店に入ると、温かい出汁の香りがふわりと漂ってきた。ショーケースには彩り豊かな弁当が並び、奥の厨房からは小気味よい包丁の音が聞こえる。レジには、先ほどの真紀が立っていた。
「いらっしゃいませ!」
真紀の明るい声に、大輝はにこやかに応じた。
「店内でも食べられるんですね? じゃあ、この日替わり弁当、中でいただいてもいいですか?」
「はい、どうぞ! できたてですから」
大輝は日替わり弁当を受け取ると、店の奥にある小さなイートインスペースへと向かった。一口食べると、じんわりと出汁の旨みが広がり、おかず一つ一つが丁寧に作られているのがわかる。
「うん、これは美味い……」
大輝は思わず声に出した。手作りの温かさが、コンビニ弁当とは一線を画している。このクオリティなら、もっと知られてもいいはずだ。

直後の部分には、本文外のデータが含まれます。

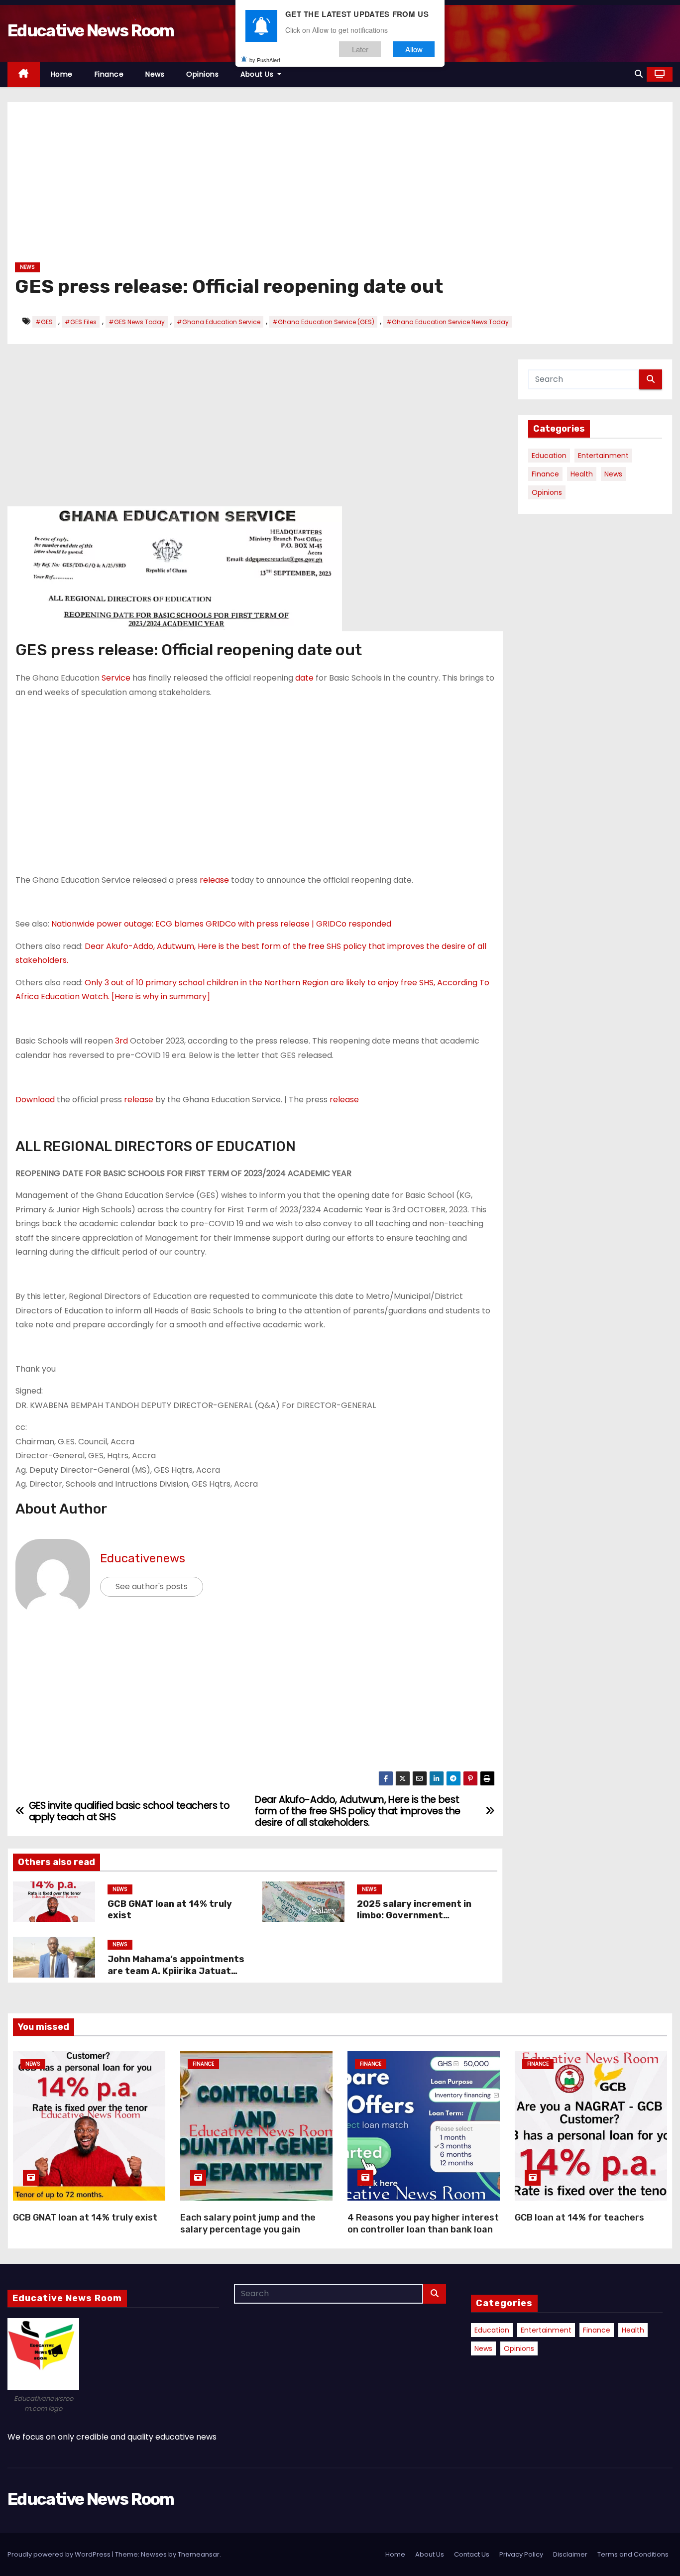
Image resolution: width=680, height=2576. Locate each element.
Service (116, 678)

彼は並んでいる弁当をゆっくりと眺めながら、頃合いを見計らって口を開いた。
「どれも美味しそうですね。いつもこの辺りで仕事してるんですけど、こんな素敵なお店があるなんて知りませんでした」
「ありがとうございます。うちは、この場所で細々とやってるもので」
真紀は少しはにかんだ。大輝は今日の目的を思い出し、自然な流れで尋ねた。
「あの、これだけ美味しいお弁当なら、イベントとかで特別なお弁当を出したり、『ポップアップストア』とかやったりはしないんですか? ほら、あの空きスペースとかを借りて期間限定でお店を出すようなやつです」
真紀は、大輝の言葉に目を見開いた。
「ポップアップストア、ですか? あのお祭りとか道の駅とか大型ショッピングモールとかでたまに見かけるような……?」
彼女は一瞬、戸惑いの表情を見せたが、すぐに笑顔で続けた。
「実は、そういうことも考えたりはするんですけど、なかなかそこまで手が回らなくて……。でも、そう言っていただけると嬉しいです。私たちも、何か新しいことに挑戦したいとは常々思っていて」
真紀の言葉に、大輝は内心でほくそ笑んだ。一平の読み通りだ。彼女は、新しい可能性を模索している。

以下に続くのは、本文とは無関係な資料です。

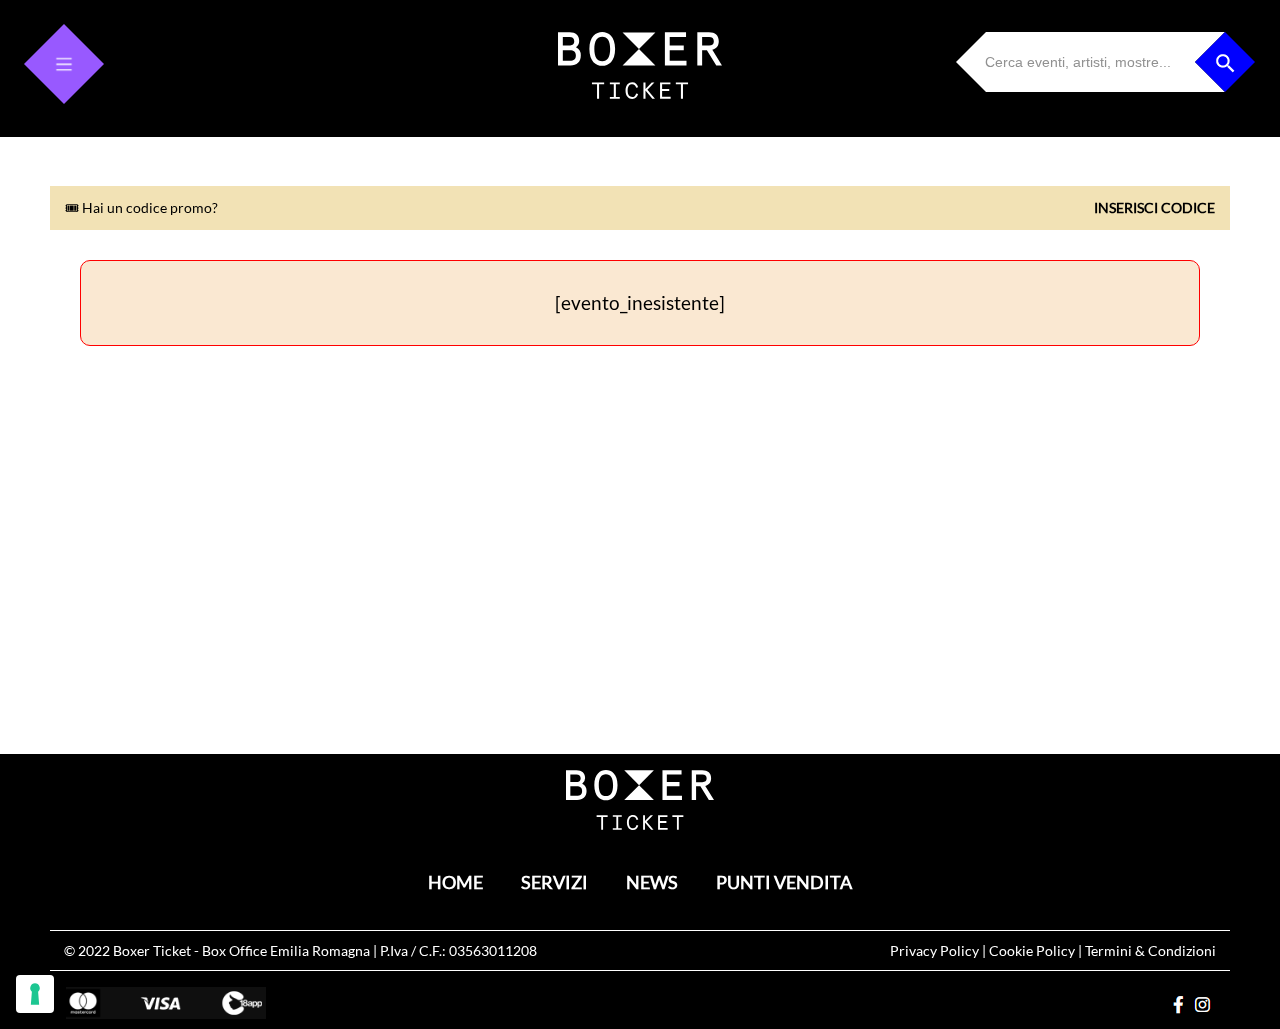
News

「ですよね。やっぱり、特別なものって、お客さんも喜ぶと思いますよ。もしやるとしたら、SNSとかで告知すれば、きっと話題になりますよ」
イートインにあったInstagramのQRを一瞥して大輝は続けた。
「あ、インスタやられてるんですね。僕もSNSで動画作ったりしてるんですけど、最近はそういう期間限定のものって、すごく拡散されるんです」
大輝は、自分の専門分野に絡めて、さりげなく提案を重ねた。真紀の目が、期待に満ちた光を帯びていくのが分かった。
「そうなんですか! なるほど……。貴重なご意見ありがとうございます。参考にさせていただきます!」
真紀は、感謝の言葉を述べながら、にこやかに他の作業に勤しんでいた。
大輝はにこやかに礼を言い、店を後にした。一平からの依頼は、完璧に果たせた。この種が、真紀の心の中でどう育っていくか、大輝は密かに期待を膨らませていた。